-------- TEXT SHOWN --------

Now, in C/C++ a naive implementation writes as:
#define X(i, j) _X[(i)*N + (j)]
#define res(i, j, k) _res[((i)*N + (j))*N + (k)]
float* pairwise_sub_naive( const float* _X, int N )
{
float* _res = (float*) aligned_alloc( 32, N*N*N*sizeof(float));
for (int i = 0; i < N; i++) {
for (int j = 0; j < N; j++) {
for (int k = 0; k < N; k++)
res(i,j,k) = X(i,k) - X(j,k);
}
}
return _res;
}
Compiling using gcc 7.3.0 with -O3 flag, I get 195 ms per call for pairwise_sub_naive(X), which is not too bad given the simplicity of the code, but about 2 times slower than numpy.
Now I start getting serious and add some small optimizations, by indexing the row vectors directly:
float* pairwise_sub_better( const float* _X, int N )

-------- EXCERPTED DATA --------

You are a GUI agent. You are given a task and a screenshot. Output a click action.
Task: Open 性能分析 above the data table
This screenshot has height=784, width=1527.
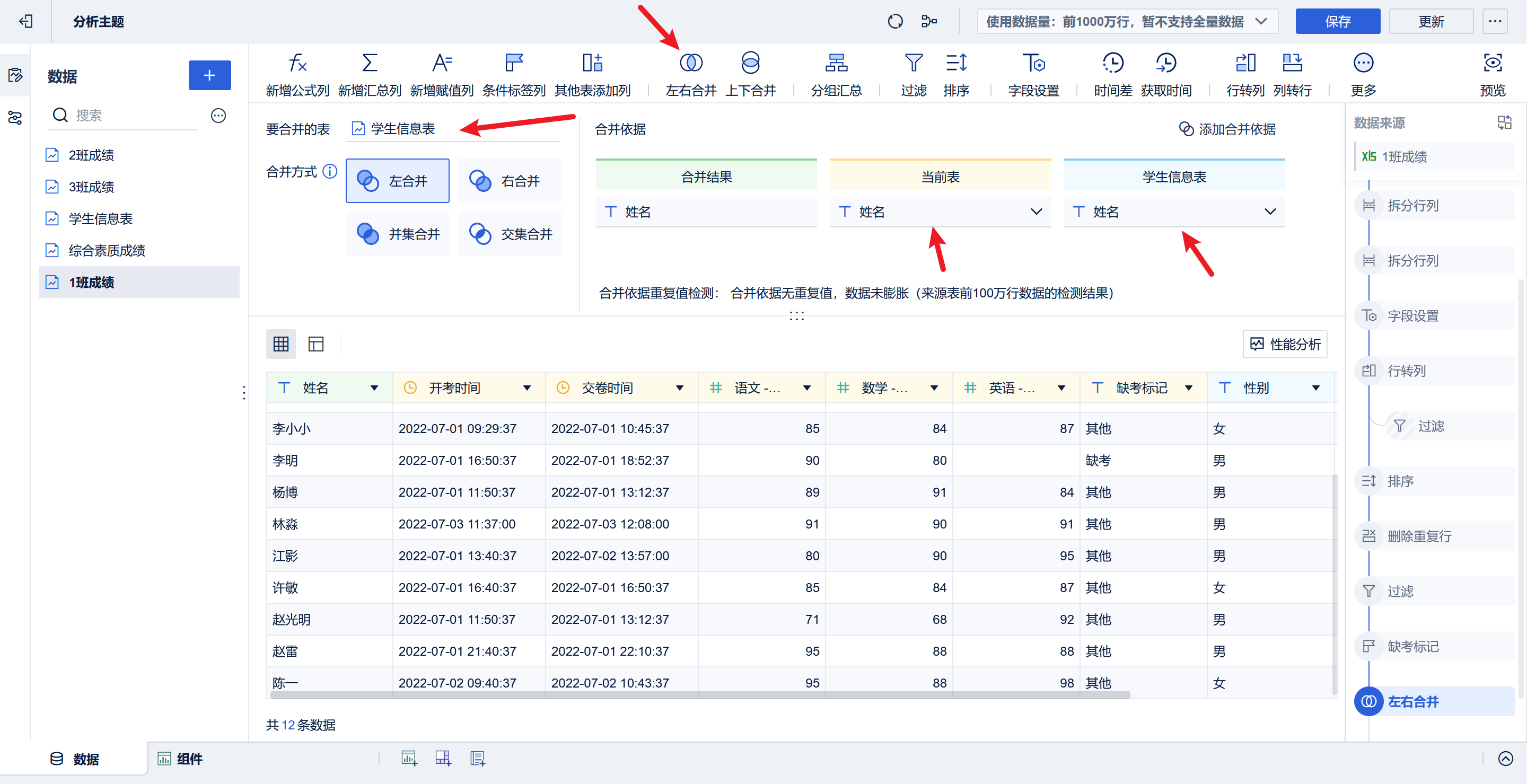pos(1285,343)
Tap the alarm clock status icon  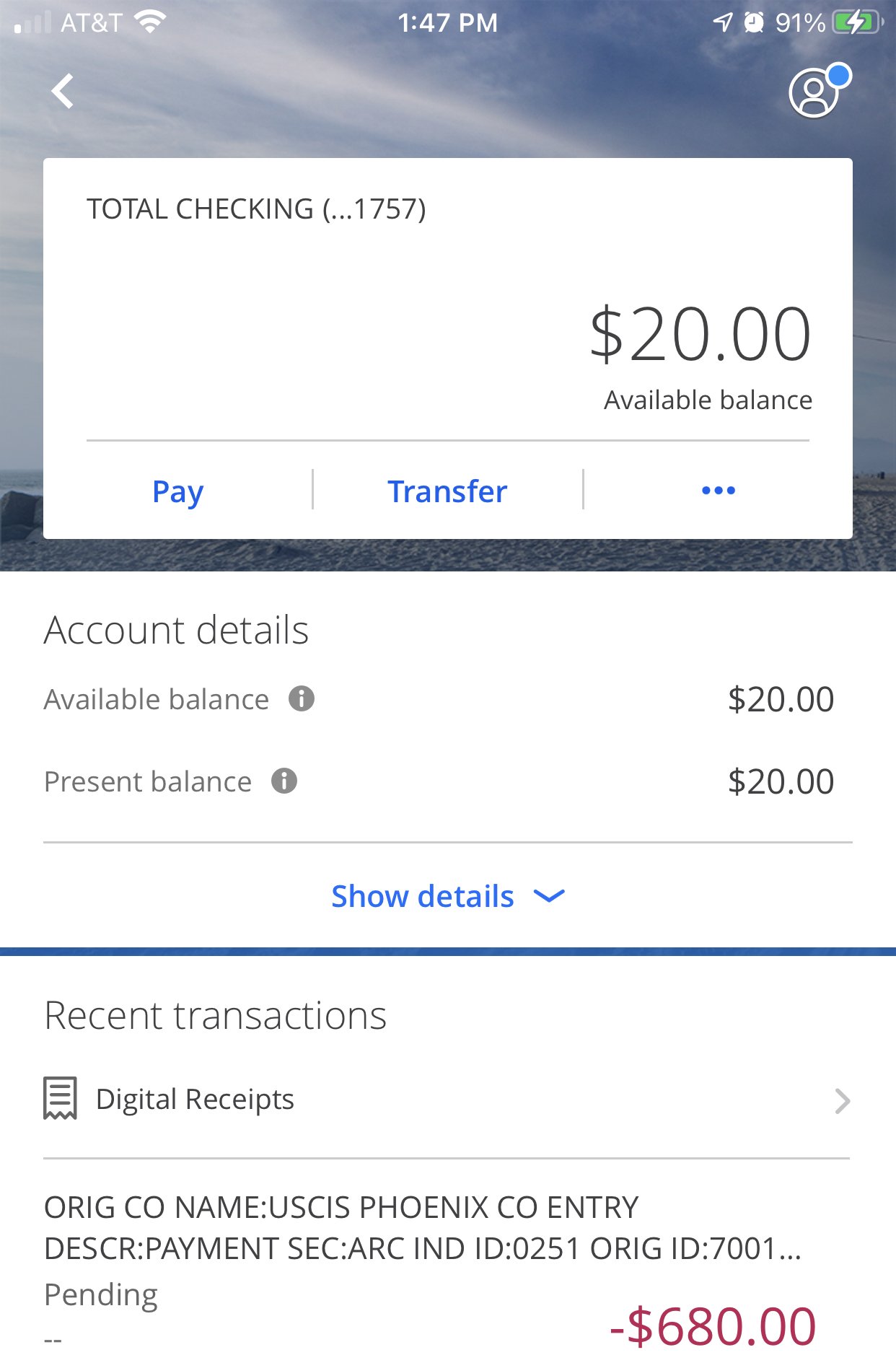(x=754, y=22)
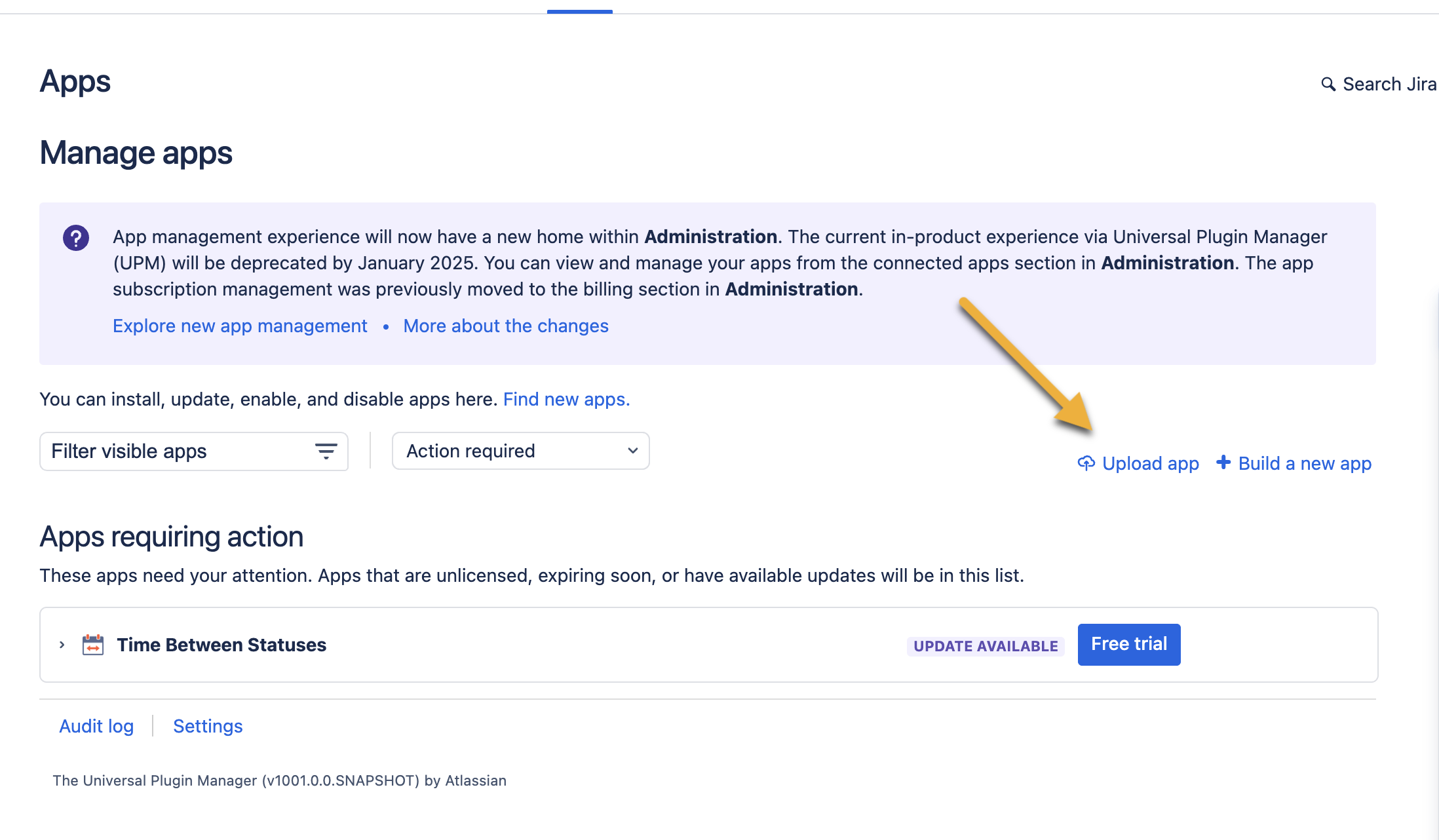Image resolution: width=1439 pixels, height=840 pixels.
Task: Click the Upload app cloud icon
Action: (x=1086, y=463)
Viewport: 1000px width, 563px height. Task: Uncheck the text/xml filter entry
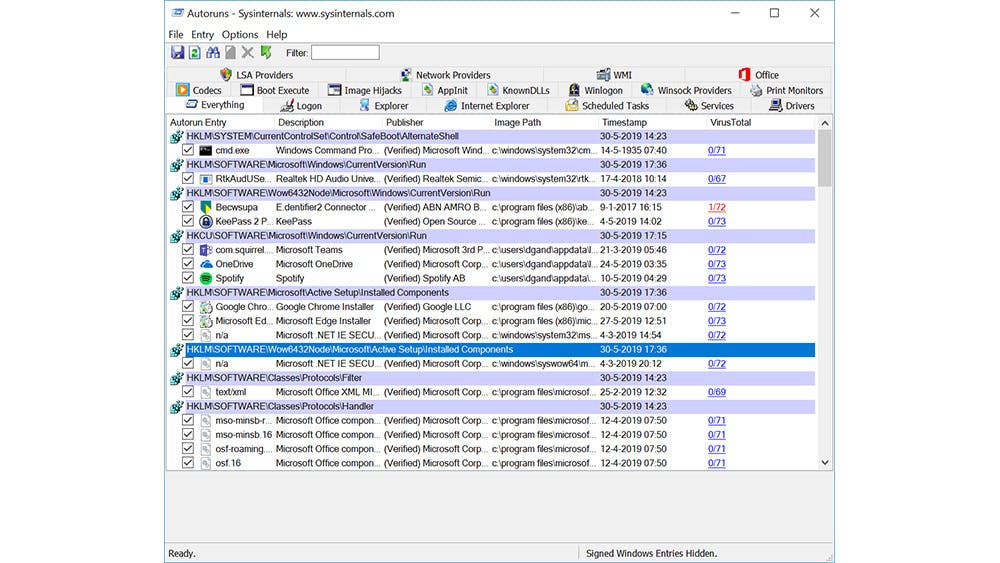[188, 393]
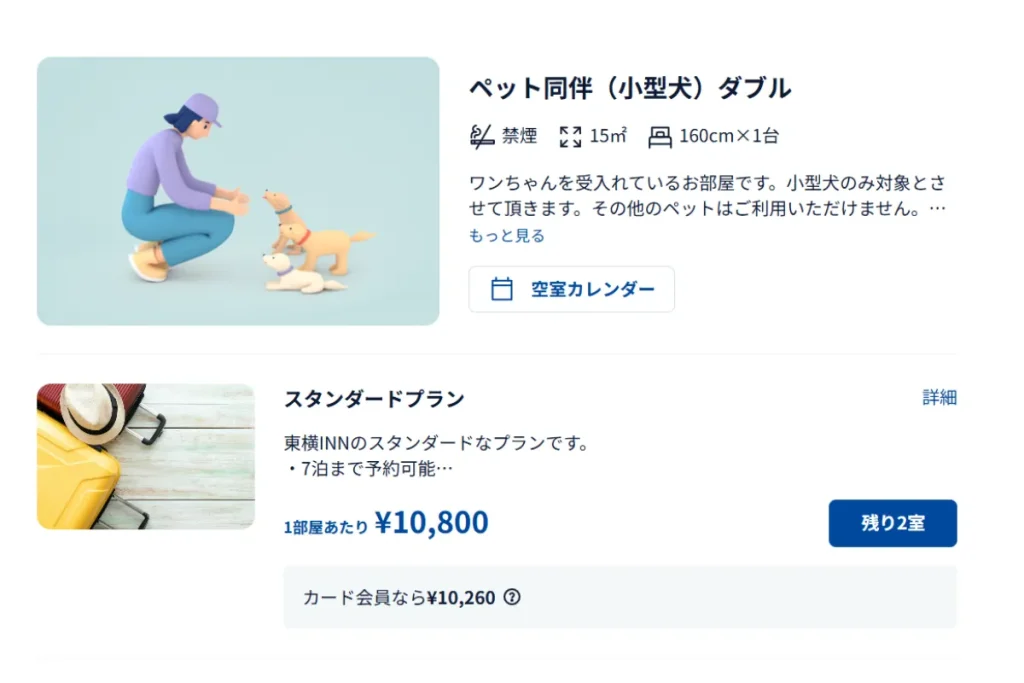Open the 詳細 link for スタンダードプラン

[939, 398]
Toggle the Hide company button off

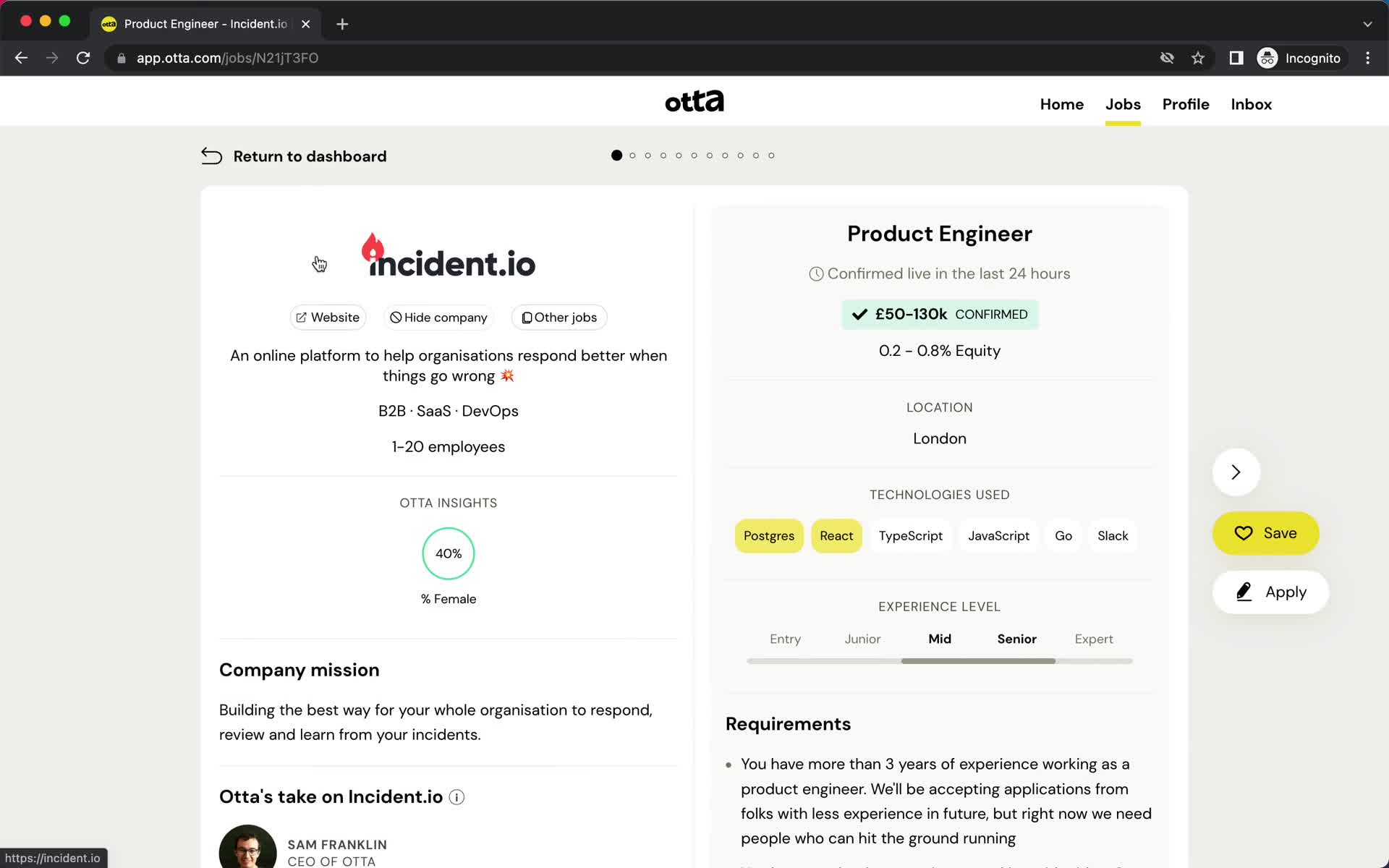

--------

According to the C/C++ code excerpt, how long does each call to pairwise_sub_naive take when compiled with gcc 7.3.0 and the -O3 flag? These rows have no connection to the C/C++ code excerpt.

195 ms per call, which is about 2 times slower than numpy.